TASK TO COMPLETE
How many lines of these entries include the string "this"? State the number alone.

BEGIN

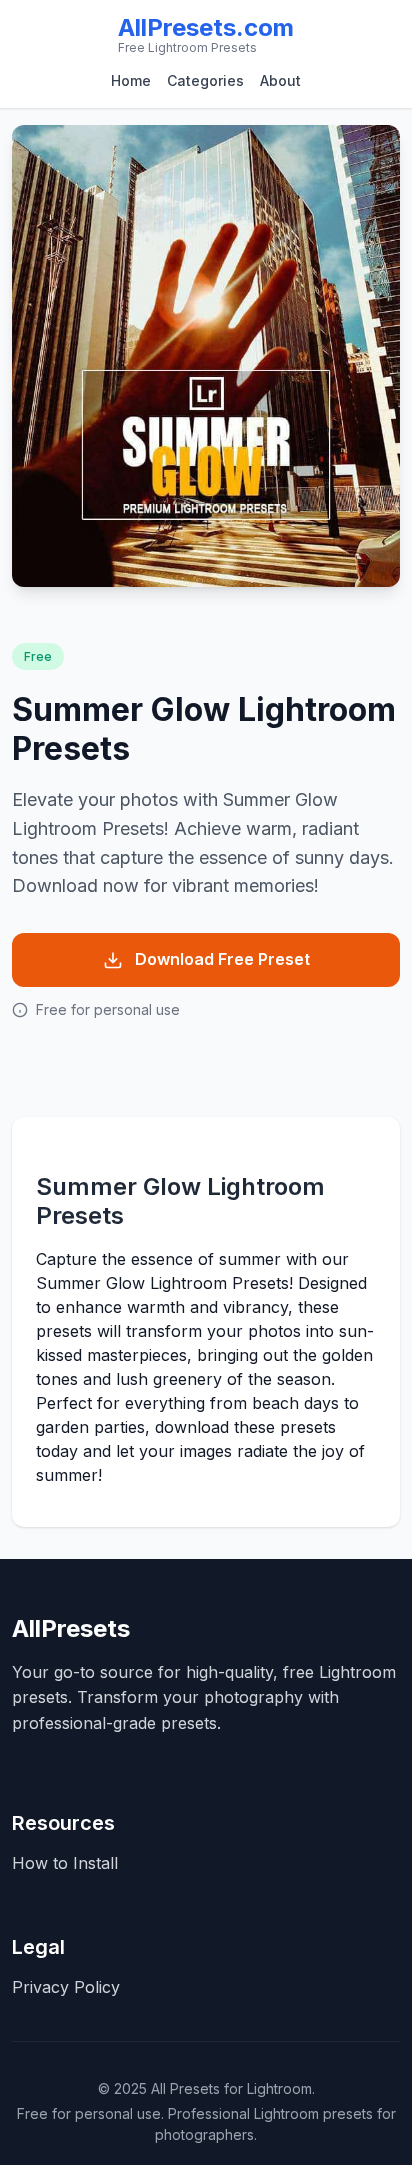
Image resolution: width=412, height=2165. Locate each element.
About (280, 80)
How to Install (65, 1863)
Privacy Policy (66, 1987)
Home (131, 80)
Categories (205, 80)
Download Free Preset (222, 959)
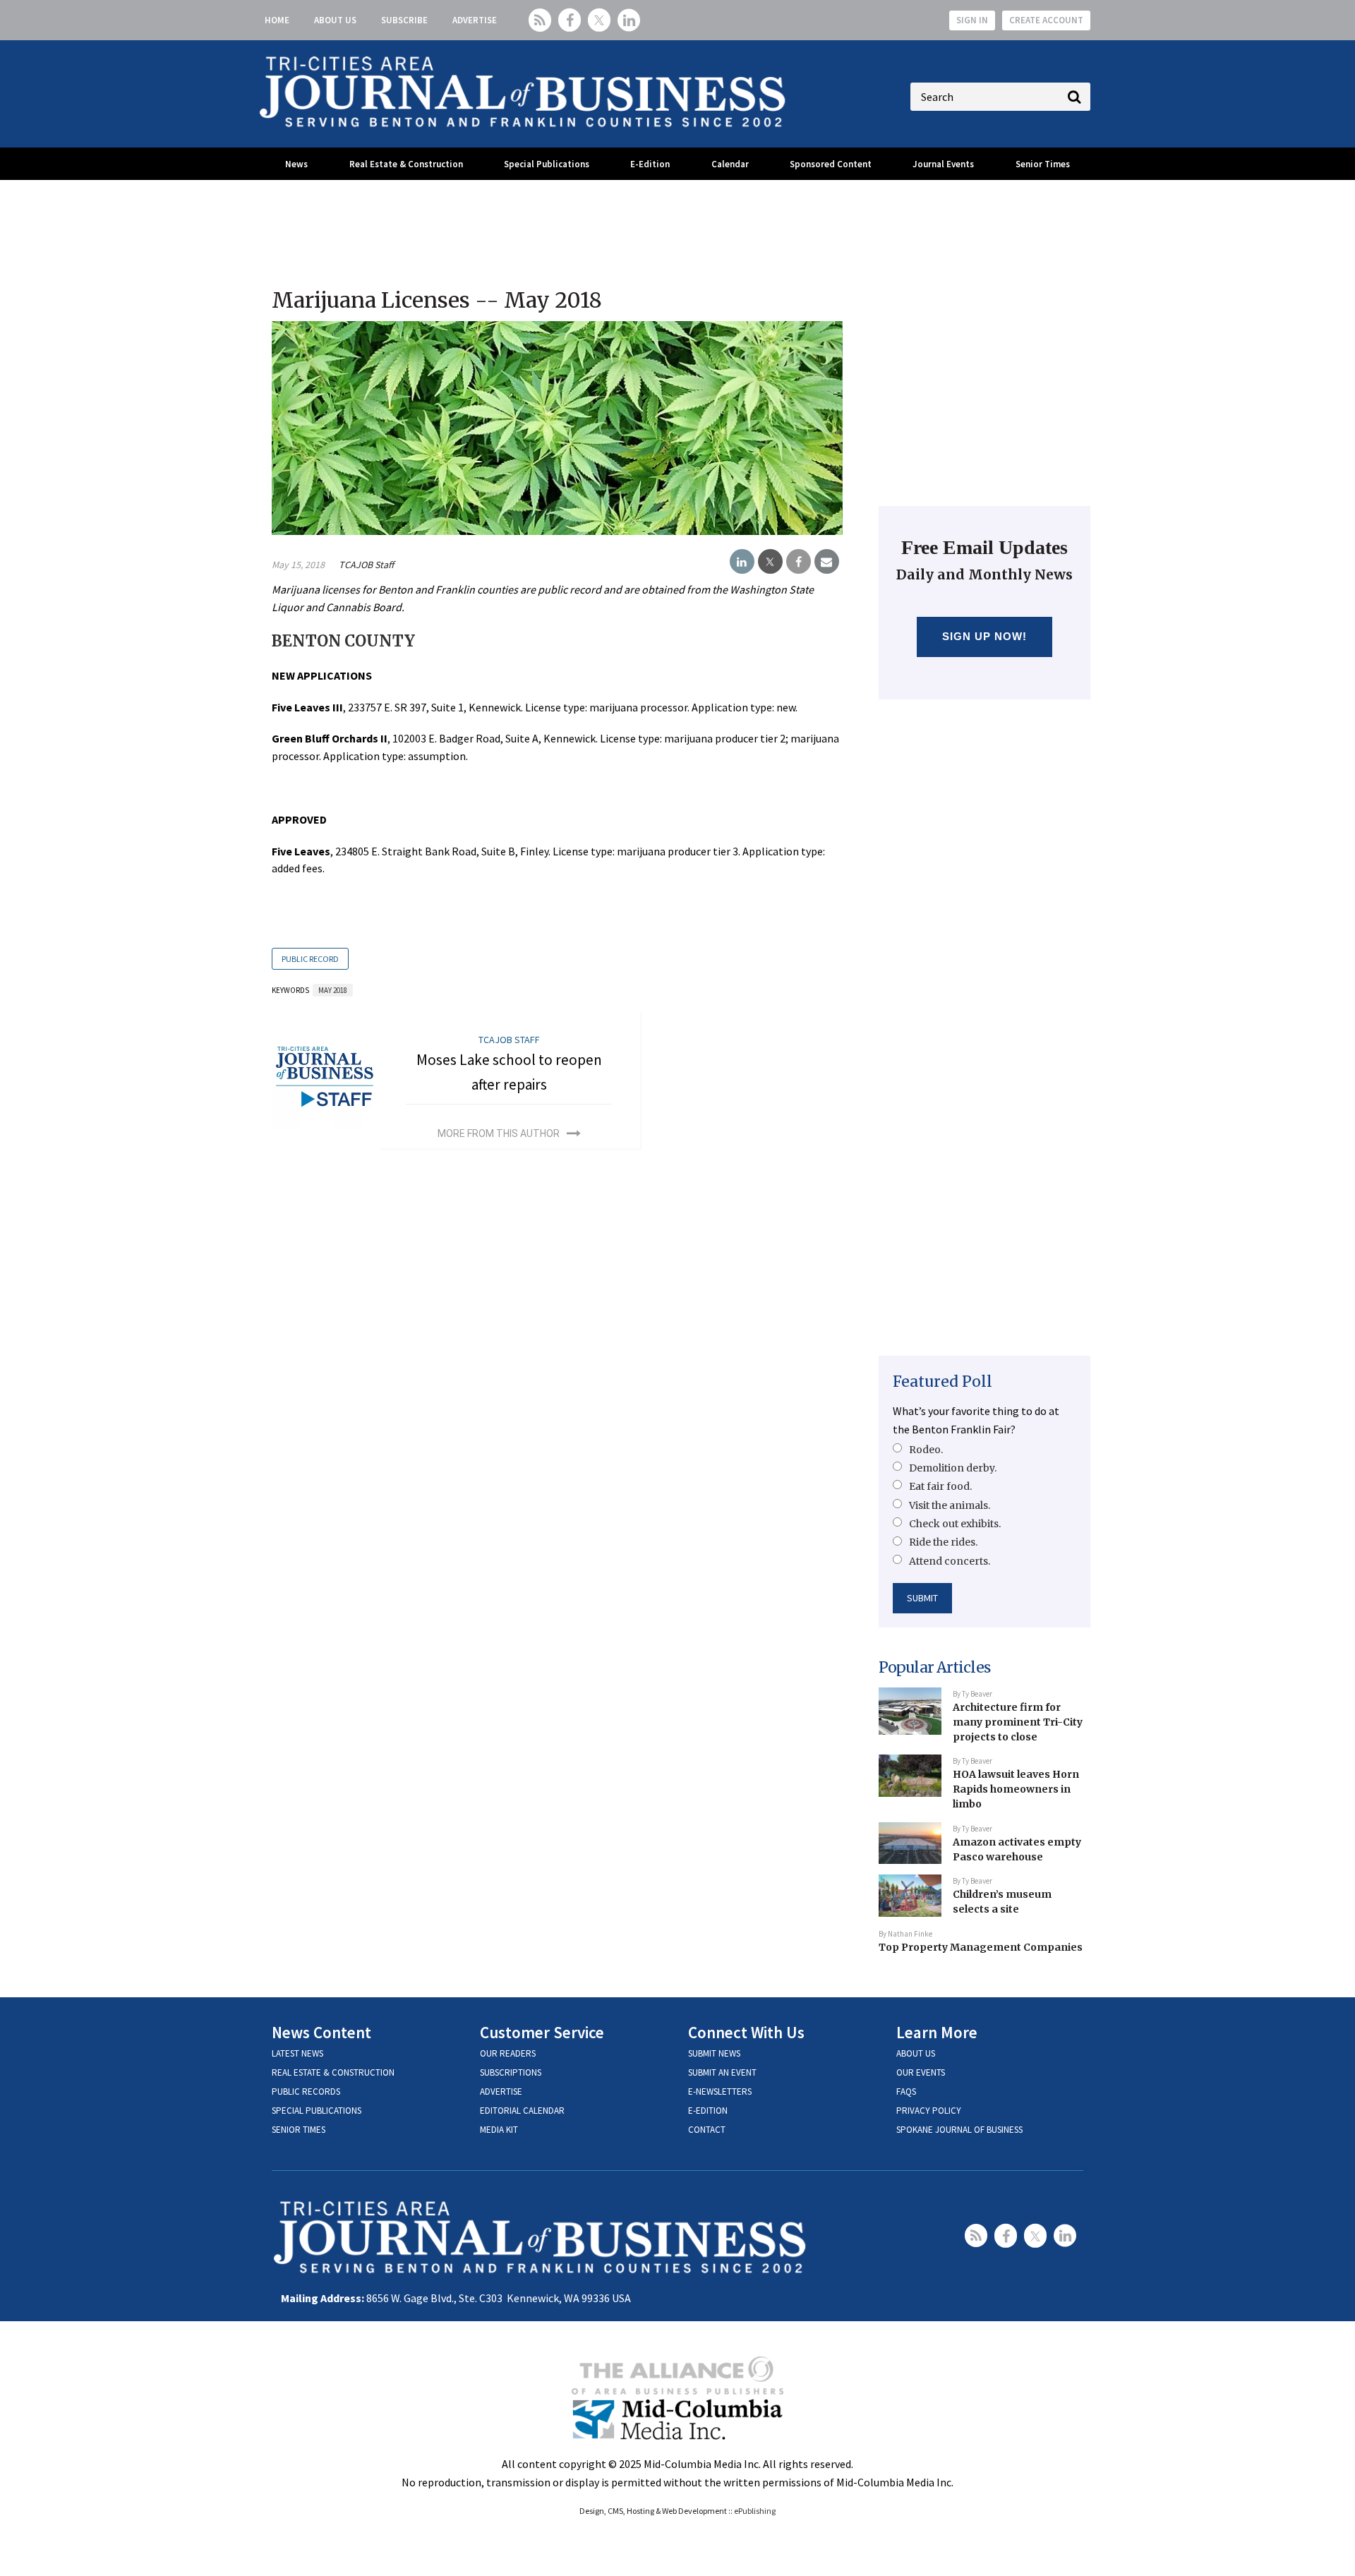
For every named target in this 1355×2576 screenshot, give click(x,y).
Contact (706, 2130)
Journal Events (943, 164)
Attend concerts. (949, 1561)
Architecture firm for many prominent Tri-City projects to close (1018, 1722)
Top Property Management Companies (981, 1947)
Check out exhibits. (955, 1523)
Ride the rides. (943, 1542)
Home (277, 20)
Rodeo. (926, 1449)
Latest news (297, 2053)
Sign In (972, 20)
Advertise (474, 20)
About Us (335, 20)
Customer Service (542, 2032)
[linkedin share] (742, 562)
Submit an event (722, 2072)
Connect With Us (746, 2032)
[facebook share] (798, 562)
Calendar (730, 164)
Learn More (936, 2032)
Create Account (1046, 20)
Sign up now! (985, 636)
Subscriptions (510, 2072)
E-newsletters (720, 2091)
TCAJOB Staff (366, 564)
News (296, 164)
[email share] (826, 562)
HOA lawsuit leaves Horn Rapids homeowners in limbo (1016, 1789)
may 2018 (332, 990)
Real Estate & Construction (406, 164)
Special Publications (546, 164)
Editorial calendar (522, 2111)
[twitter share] (770, 562)
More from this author (499, 1133)
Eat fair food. (940, 1486)
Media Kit (499, 2130)
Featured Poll (942, 1381)
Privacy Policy (928, 2111)
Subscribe (404, 20)
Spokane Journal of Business (959, 2130)
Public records (306, 2091)
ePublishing (755, 2510)
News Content (321, 2032)
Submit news (714, 2053)
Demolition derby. (952, 1468)
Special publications (316, 2111)
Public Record (310, 958)
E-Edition (650, 164)
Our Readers (508, 2053)
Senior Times (1043, 164)
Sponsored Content (831, 164)
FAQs (906, 2091)
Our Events (920, 2072)
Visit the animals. (949, 1505)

END

TASK OUTPUT
2